AIM OF THE EXERCISE:
Each record is to be reproduced verbatim.

Data excerpts:
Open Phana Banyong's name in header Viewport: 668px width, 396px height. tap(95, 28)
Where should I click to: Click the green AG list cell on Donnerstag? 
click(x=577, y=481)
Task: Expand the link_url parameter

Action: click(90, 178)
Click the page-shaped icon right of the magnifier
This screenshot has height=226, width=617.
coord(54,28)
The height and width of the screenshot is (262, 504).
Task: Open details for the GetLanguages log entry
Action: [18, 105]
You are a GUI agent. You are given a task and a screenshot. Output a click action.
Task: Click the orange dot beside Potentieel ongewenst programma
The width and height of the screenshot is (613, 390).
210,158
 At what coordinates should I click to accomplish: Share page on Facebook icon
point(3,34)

COMPLETED TASK:
Open Phana Banyong's name in header Viewport: 668px width, 396px height. tap(95, 28)
Where should I click to: Click the green AG list cell on Donnerstag? 
click(x=577, y=481)
Task: Expand the link_url parameter

Action: click(90, 178)
Click the page-shaped icon right of the magnifier
This screenshot has height=226, width=617.
coord(54,28)
The height and width of the screenshot is (262, 504).
Task: Open details for the GetLanguages log entry
Action: [18, 105]
You are a GUI agent. You are given a task and a screenshot. Output a click action.
Task: Click the orange dot beside Potentieel ongewenst programma
The width and height of the screenshot is (613, 390).
210,158
 At what coordinates should I click to accomplish: Share page on Facebook icon
point(3,34)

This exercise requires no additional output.